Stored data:
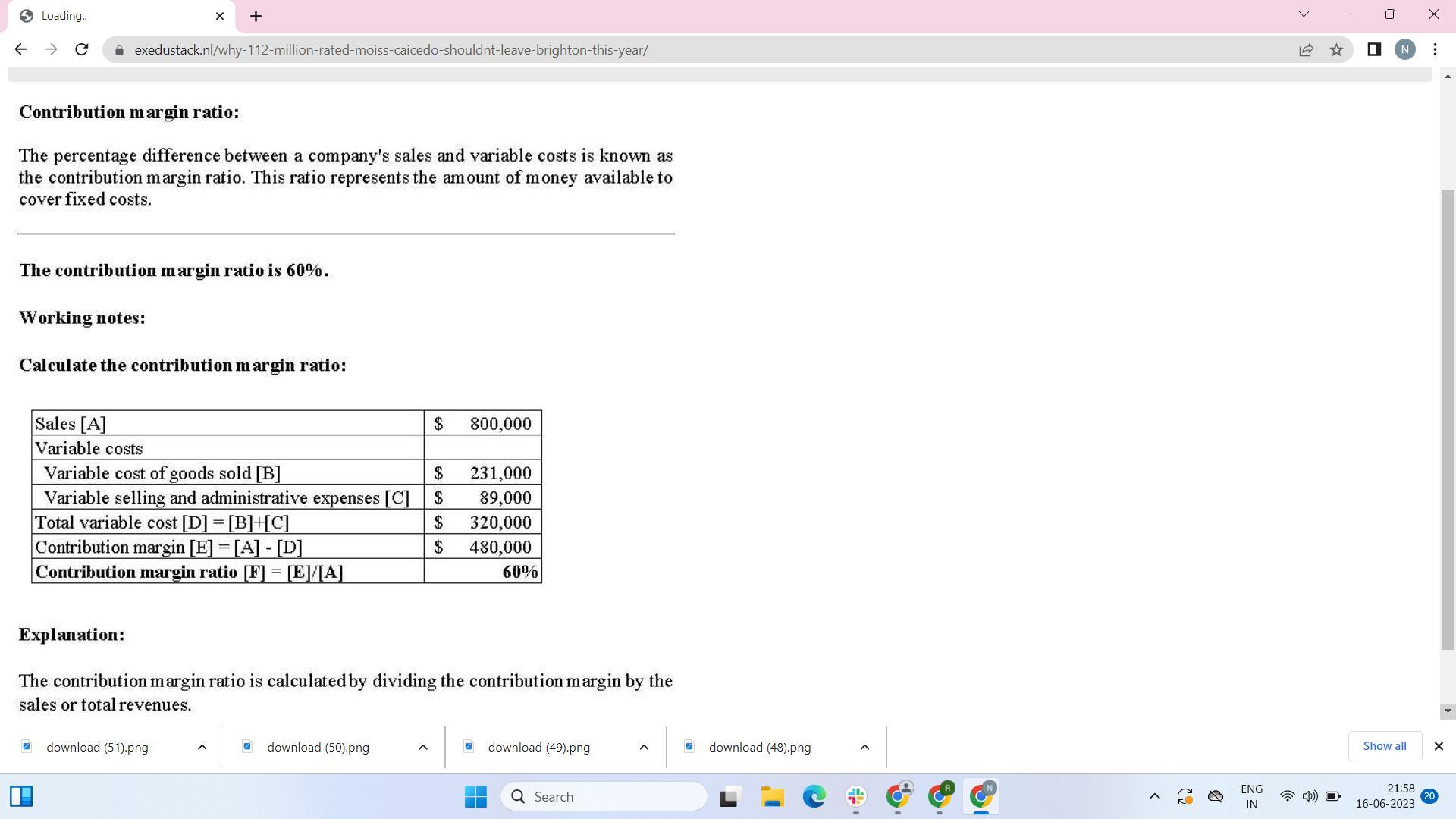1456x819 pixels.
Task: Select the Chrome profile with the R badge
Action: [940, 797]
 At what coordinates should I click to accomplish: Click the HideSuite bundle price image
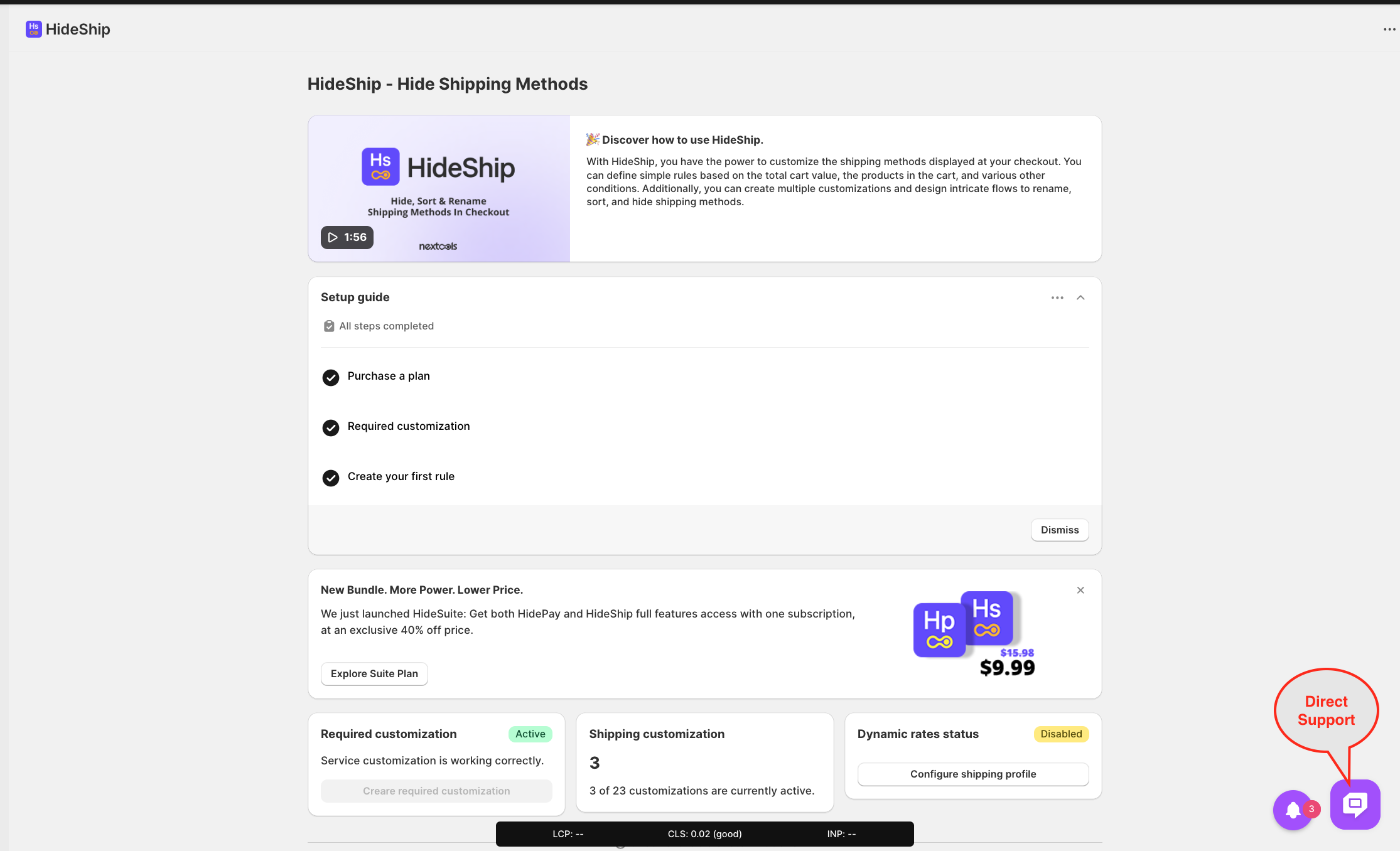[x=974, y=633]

*Written task*. Present the lines above as a Markdown table with two columns, n for the row number and Line for the line itself, skipping any blank lines. Omit the pictures from your table.

*Written solution*.
| n | Line |
|---|---|
| 1 | 1456x819 pixels. |
| 2 | Task: Select the Chrome profile with the R badge |
| 3 | Action: [940, 797] |
| 4 |  At what coordinates should I click to accomplish: Click the HideSuite bundle price image |
| 5 | [x=974, y=633] |